Task: In the data below, find every line with the word "list" and copy it out.

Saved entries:
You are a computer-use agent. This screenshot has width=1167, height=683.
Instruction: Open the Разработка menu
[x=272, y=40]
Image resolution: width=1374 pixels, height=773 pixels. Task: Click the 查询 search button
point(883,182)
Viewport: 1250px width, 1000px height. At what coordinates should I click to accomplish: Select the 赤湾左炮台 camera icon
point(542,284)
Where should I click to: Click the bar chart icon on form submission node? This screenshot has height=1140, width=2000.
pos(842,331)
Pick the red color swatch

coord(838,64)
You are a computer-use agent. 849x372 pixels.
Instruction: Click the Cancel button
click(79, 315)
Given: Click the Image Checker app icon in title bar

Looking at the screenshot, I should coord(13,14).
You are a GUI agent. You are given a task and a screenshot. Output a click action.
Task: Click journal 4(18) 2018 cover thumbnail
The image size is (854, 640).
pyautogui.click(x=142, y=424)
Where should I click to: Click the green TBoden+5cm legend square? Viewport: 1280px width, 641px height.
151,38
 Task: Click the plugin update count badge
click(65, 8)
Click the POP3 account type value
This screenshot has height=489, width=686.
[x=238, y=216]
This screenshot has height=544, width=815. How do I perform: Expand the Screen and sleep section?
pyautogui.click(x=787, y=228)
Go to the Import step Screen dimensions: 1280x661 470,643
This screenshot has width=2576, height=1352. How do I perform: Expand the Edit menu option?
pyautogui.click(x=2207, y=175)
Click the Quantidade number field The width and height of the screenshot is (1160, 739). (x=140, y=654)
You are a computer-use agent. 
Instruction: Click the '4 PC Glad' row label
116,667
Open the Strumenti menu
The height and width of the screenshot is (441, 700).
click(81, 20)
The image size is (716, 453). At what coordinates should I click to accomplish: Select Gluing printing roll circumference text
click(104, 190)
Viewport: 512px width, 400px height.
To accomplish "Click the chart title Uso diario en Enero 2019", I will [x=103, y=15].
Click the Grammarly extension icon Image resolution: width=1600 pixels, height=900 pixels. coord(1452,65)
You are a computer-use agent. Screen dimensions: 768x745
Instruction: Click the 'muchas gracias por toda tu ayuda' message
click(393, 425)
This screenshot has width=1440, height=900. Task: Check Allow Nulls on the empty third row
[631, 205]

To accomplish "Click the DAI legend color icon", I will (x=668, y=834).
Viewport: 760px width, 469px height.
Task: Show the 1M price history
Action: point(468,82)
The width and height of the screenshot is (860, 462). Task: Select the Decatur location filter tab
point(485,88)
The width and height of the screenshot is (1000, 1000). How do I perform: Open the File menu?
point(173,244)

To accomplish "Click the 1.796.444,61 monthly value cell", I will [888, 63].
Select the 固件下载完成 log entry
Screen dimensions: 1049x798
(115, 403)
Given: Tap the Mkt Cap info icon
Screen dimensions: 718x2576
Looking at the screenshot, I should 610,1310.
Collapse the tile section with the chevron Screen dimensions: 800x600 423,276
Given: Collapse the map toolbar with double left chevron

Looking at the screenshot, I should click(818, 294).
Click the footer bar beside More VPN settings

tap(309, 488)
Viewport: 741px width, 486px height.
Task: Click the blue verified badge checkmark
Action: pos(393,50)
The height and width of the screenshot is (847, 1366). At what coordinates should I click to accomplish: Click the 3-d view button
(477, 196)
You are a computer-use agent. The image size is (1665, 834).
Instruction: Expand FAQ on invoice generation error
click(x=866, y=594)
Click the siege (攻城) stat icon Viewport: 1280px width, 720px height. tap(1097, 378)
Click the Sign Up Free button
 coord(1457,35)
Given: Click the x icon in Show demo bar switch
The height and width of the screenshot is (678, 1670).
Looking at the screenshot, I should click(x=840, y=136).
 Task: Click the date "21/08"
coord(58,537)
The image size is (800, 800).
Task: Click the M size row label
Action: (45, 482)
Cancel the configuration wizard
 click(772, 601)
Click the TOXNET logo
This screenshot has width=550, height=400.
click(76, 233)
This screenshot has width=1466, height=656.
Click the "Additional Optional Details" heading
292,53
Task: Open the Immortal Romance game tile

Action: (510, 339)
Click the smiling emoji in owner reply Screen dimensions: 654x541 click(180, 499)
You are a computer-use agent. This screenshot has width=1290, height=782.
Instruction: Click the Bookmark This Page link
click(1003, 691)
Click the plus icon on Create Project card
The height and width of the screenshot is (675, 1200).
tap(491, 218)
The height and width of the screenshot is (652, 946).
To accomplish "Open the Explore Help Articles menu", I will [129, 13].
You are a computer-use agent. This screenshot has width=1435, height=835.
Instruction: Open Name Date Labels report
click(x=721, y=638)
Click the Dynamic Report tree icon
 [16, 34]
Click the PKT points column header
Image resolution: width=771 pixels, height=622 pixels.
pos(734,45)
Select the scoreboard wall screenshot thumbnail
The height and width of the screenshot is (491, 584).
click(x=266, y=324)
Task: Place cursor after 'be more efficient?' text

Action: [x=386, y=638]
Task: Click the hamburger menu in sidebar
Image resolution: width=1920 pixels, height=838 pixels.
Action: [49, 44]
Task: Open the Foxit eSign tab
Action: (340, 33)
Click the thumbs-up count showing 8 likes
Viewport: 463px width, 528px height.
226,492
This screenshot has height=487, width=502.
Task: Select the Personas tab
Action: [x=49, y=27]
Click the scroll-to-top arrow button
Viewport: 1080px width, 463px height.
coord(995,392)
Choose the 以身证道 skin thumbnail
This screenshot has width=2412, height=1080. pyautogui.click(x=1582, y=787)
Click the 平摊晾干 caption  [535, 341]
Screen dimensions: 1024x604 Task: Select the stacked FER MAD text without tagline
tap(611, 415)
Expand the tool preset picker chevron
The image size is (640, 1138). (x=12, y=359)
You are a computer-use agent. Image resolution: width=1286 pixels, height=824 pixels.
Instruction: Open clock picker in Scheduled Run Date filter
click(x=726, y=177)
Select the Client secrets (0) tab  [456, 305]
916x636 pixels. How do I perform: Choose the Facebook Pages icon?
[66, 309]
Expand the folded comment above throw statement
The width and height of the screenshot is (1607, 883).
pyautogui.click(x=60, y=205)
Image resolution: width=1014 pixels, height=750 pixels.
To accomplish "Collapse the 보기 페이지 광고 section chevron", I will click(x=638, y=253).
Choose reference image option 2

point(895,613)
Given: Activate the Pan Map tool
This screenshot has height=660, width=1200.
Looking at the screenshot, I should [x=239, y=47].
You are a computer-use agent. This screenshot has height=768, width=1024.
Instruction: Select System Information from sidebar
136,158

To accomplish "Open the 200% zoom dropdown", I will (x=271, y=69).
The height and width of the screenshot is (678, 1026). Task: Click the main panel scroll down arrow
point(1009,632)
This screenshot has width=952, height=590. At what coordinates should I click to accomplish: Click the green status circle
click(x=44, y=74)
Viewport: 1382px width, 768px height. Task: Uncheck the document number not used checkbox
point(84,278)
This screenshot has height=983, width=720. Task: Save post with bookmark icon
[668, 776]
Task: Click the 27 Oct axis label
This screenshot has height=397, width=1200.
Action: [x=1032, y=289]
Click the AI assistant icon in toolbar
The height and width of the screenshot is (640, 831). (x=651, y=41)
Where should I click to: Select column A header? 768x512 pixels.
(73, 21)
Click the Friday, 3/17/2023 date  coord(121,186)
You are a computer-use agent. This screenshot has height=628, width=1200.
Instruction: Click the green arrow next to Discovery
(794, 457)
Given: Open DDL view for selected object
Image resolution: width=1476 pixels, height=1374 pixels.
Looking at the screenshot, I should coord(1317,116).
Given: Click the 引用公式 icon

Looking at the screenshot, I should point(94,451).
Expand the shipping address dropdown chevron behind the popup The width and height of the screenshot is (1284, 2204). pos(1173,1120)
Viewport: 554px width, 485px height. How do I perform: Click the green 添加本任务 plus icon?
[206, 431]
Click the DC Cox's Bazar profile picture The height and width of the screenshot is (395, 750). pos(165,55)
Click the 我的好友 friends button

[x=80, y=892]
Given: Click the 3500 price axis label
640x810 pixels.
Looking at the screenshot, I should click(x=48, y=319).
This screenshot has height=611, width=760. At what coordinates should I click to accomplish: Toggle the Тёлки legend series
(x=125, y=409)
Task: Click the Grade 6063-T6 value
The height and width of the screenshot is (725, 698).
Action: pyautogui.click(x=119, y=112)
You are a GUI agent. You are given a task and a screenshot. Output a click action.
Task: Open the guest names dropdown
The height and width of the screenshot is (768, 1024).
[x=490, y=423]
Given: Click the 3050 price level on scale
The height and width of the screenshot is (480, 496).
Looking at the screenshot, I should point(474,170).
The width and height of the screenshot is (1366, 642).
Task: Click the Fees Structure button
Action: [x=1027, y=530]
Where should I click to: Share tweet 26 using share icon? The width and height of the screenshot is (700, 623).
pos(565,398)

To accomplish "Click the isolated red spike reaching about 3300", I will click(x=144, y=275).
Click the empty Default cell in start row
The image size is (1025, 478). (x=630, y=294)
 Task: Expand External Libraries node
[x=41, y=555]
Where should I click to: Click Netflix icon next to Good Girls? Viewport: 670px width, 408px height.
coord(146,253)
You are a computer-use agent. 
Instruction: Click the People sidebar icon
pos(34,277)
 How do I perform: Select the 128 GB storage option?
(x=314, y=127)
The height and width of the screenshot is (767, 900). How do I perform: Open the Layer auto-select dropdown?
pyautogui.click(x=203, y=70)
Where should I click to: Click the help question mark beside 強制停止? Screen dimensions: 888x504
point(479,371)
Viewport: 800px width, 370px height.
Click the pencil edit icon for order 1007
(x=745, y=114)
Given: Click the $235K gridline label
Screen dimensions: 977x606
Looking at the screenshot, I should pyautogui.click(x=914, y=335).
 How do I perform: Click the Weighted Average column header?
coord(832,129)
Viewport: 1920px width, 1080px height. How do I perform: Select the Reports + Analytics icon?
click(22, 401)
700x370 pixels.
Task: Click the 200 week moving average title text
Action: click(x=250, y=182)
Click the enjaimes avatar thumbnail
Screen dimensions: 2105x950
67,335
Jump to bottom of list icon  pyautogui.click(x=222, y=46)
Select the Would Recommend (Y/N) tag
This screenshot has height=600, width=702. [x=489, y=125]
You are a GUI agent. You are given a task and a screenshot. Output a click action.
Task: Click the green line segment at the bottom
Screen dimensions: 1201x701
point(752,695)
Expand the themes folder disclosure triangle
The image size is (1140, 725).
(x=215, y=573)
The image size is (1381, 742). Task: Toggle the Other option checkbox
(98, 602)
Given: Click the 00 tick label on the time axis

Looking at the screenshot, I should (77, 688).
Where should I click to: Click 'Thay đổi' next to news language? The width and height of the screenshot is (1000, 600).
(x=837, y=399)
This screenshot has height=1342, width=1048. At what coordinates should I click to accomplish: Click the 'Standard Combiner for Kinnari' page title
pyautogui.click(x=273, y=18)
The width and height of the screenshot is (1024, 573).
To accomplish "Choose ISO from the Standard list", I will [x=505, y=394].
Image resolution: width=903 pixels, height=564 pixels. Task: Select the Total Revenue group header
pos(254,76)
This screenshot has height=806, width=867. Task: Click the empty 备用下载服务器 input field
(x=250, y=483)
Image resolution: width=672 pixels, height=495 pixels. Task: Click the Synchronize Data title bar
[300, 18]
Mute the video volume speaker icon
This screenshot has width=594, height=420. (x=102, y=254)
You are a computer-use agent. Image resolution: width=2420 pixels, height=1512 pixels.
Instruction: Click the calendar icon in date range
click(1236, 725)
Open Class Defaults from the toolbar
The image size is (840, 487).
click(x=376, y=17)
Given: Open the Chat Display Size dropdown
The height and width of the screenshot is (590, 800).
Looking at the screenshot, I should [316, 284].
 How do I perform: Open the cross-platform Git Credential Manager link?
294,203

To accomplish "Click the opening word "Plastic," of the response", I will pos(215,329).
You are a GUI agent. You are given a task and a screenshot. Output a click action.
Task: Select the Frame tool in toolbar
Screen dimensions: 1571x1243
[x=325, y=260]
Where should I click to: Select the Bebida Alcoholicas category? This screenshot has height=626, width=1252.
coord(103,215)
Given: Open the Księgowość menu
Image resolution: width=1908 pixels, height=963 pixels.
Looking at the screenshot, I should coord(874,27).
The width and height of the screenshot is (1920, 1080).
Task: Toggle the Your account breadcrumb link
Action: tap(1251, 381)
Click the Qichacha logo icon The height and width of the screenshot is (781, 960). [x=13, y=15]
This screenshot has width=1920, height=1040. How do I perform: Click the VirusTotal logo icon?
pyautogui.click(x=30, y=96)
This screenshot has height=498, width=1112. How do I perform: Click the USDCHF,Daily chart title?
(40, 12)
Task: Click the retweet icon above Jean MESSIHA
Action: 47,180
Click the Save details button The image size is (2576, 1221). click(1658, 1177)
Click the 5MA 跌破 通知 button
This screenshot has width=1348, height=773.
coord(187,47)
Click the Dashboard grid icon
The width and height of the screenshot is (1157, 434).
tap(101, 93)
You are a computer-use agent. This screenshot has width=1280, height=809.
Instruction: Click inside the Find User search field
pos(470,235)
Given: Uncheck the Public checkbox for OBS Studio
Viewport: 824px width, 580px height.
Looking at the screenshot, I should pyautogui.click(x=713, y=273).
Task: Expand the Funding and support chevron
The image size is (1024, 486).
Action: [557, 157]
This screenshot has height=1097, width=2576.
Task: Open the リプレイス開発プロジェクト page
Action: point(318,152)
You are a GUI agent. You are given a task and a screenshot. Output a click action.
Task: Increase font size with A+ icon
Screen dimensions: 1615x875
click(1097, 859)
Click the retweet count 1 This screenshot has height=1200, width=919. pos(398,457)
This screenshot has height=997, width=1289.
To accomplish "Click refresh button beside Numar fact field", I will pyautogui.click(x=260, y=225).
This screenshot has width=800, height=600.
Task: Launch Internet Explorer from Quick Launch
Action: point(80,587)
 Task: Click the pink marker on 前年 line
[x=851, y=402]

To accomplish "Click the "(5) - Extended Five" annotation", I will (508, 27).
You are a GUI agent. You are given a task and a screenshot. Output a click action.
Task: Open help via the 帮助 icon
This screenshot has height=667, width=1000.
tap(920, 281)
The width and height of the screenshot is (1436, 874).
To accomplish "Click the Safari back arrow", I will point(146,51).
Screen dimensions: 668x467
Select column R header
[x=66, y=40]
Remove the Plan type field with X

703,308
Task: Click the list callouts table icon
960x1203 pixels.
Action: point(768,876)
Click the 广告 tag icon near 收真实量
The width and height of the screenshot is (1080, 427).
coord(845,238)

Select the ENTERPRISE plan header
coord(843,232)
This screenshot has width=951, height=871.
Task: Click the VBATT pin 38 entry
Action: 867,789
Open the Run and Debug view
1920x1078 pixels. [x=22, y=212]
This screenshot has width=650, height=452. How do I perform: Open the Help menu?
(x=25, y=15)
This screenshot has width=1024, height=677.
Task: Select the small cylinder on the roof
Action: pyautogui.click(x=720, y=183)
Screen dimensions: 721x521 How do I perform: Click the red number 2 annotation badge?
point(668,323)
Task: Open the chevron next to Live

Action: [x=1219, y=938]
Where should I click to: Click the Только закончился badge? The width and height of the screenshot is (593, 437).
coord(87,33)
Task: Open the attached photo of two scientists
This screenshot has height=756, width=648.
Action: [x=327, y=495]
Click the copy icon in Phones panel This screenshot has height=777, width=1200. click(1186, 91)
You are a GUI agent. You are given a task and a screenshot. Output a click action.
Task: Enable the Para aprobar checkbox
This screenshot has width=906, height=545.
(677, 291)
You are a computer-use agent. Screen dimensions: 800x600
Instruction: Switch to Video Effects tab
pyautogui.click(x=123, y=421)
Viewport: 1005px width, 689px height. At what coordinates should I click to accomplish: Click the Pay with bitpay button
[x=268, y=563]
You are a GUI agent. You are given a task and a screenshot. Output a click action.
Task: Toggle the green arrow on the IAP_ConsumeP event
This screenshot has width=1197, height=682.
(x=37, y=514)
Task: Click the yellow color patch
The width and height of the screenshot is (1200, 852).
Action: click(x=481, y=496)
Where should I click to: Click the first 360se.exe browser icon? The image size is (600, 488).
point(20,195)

Solution for this exercise:
Jump to bottom of list icon  pyautogui.click(x=222, y=46)
To accomplish "Choose ISO from the Standard list", I will [x=505, y=394].
Task: Click the list callouts table icon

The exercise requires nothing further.